(Beginning of RECORDS TO USE)

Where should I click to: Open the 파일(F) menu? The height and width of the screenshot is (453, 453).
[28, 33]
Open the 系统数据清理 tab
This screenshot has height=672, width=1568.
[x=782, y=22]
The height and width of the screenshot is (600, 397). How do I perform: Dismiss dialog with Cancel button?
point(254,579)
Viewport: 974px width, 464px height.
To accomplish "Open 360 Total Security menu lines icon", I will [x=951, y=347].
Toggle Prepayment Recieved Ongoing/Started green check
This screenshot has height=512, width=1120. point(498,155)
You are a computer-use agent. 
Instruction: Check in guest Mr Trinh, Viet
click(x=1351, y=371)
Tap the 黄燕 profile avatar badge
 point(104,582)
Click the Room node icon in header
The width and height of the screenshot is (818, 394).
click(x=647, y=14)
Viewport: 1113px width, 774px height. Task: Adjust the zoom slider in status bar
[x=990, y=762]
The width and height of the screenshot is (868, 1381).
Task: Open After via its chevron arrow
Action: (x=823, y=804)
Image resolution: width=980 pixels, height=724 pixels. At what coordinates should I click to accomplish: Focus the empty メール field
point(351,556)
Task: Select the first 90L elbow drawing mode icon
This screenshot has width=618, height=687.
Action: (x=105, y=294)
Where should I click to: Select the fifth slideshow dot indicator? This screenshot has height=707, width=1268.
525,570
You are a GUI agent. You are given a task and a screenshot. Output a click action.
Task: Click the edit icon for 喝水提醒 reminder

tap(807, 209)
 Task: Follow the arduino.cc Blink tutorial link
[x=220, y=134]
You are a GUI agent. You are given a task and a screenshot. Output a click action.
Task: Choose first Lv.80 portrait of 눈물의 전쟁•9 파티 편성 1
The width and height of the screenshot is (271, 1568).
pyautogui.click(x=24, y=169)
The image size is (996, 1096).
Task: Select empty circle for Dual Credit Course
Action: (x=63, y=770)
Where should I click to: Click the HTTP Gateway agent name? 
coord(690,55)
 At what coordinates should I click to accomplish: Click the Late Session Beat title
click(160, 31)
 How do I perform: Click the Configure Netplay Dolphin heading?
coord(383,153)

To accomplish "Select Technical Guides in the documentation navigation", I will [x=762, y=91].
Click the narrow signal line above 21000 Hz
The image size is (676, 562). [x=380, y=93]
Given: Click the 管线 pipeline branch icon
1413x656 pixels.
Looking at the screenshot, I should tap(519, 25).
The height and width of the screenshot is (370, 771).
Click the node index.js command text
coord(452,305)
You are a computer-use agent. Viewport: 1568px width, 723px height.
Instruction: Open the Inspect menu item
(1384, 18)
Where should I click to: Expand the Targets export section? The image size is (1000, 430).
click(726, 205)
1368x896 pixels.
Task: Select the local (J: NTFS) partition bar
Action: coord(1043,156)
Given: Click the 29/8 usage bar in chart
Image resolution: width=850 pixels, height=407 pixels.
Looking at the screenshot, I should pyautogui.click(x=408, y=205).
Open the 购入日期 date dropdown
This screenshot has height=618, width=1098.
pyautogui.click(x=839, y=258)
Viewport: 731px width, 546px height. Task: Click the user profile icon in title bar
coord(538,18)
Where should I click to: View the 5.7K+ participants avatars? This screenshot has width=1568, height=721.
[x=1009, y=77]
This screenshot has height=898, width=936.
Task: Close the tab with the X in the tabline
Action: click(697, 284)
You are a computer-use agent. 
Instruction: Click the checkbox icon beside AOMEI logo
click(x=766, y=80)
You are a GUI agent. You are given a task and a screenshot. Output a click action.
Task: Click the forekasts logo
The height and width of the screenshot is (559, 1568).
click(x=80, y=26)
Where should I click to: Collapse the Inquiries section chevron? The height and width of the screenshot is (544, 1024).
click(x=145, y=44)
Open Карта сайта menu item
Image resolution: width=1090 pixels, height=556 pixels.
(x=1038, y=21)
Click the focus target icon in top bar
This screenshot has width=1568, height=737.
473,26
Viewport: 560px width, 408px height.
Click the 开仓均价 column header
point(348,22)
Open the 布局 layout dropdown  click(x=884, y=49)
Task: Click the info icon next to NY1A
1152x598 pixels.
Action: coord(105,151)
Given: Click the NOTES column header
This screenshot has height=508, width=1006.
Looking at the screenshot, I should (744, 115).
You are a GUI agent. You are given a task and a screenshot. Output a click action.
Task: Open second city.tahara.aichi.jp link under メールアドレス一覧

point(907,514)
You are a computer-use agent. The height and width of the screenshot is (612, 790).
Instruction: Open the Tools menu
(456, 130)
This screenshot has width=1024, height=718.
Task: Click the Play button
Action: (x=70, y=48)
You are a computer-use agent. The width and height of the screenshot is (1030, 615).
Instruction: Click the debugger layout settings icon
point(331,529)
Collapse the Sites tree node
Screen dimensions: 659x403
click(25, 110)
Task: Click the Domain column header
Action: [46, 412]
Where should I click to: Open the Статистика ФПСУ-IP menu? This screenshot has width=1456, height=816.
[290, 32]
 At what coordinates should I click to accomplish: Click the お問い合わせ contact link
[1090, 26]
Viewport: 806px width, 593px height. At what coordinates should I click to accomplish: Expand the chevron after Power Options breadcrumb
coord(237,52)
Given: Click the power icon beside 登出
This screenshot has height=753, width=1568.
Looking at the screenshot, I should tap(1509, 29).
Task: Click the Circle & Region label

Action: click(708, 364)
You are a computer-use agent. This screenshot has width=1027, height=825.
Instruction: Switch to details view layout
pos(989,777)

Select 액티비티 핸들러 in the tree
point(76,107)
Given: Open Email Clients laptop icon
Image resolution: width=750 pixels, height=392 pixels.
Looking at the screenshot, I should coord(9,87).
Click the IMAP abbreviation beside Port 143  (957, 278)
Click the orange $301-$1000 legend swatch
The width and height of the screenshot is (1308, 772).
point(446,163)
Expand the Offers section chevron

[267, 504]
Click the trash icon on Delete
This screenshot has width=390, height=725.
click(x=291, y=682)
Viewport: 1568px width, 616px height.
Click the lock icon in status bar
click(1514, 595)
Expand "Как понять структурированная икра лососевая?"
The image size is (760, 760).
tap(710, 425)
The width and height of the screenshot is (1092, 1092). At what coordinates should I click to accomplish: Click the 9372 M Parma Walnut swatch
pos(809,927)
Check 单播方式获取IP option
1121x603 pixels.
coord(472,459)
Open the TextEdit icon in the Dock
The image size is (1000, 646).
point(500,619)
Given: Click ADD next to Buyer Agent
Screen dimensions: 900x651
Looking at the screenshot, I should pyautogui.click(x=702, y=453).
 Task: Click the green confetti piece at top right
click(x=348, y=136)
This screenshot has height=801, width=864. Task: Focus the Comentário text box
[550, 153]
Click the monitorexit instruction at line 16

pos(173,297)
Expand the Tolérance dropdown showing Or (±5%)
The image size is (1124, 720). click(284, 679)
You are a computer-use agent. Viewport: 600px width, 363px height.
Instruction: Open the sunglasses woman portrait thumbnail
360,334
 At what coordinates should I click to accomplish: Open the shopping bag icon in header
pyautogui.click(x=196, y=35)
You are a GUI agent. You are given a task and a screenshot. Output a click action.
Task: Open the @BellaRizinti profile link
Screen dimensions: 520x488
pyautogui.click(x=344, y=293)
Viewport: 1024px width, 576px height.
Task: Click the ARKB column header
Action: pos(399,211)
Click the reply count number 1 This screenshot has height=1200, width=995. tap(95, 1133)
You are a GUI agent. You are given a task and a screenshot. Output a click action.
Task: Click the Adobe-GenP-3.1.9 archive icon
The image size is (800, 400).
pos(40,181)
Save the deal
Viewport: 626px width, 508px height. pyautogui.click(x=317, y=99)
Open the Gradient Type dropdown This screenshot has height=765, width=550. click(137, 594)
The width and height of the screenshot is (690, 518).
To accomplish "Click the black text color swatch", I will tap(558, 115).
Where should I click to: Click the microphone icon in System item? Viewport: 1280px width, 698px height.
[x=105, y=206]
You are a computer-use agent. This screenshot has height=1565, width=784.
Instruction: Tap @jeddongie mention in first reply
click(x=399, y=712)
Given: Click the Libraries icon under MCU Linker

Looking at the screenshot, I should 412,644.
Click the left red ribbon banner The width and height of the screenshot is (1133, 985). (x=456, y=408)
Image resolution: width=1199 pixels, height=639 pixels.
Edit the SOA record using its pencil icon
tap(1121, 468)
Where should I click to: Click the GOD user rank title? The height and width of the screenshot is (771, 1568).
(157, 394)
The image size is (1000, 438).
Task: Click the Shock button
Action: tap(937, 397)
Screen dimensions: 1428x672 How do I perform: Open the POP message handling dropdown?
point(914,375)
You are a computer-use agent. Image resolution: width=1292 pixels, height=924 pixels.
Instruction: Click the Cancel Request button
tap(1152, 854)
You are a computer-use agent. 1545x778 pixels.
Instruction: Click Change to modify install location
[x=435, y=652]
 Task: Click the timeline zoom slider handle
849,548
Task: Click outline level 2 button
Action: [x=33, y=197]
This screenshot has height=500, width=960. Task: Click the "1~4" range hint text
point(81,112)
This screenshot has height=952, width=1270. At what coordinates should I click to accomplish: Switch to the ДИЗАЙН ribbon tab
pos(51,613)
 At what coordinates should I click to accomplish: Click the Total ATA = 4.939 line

(End of RECORDS TO USE)

The first line of the entries above marks where to begin; repeat each line exactly through the one that contains "Task: Select the first", and include that line.

OUTPUT FOR THIS EXERCISE =>
Where should I click to: Open the 파일(F) menu? The height and width of the screenshot is (453, 453).
[28, 33]
Open the 系统数据清理 tab
This screenshot has height=672, width=1568.
[x=782, y=22]
The height and width of the screenshot is (600, 397). How do I perform: Dismiss dialog with Cancel button?
point(254,579)
Viewport: 974px width, 464px height.
To accomplish "Open 360 Total Security menu lines icon", I will [x=951, y=347].
Toggle Prepayment Recieved Ongoing/Started green check
This screenshot has height=512, width=1120. point(498,155)
You are a computer-use agent. 
Instruction: Check in guest Mr Trinh, Viet
click(x=1351, y=371)
Tap the 黄燕 profile avatar badge
 point(104,582)
Click the Room node icon in header
The width and height of the screenshot is (818, 394).
click(x=647, y=14)
Viewport: 1113px width, 774px height. Task: Adjust the zoom slider in status bar
[x=990, y=762]
The width and height of the screenshot is (868, 1381).
Task: Open After via its chevron arrow
Action: (x=823, y=804)
Image resolution: width=980 pixels, height=724 pixels. At what coordinates should I click to accomplish: Focus the empty メール field
point(351,556)
Task: Select the first 90L elbow drawing mode icon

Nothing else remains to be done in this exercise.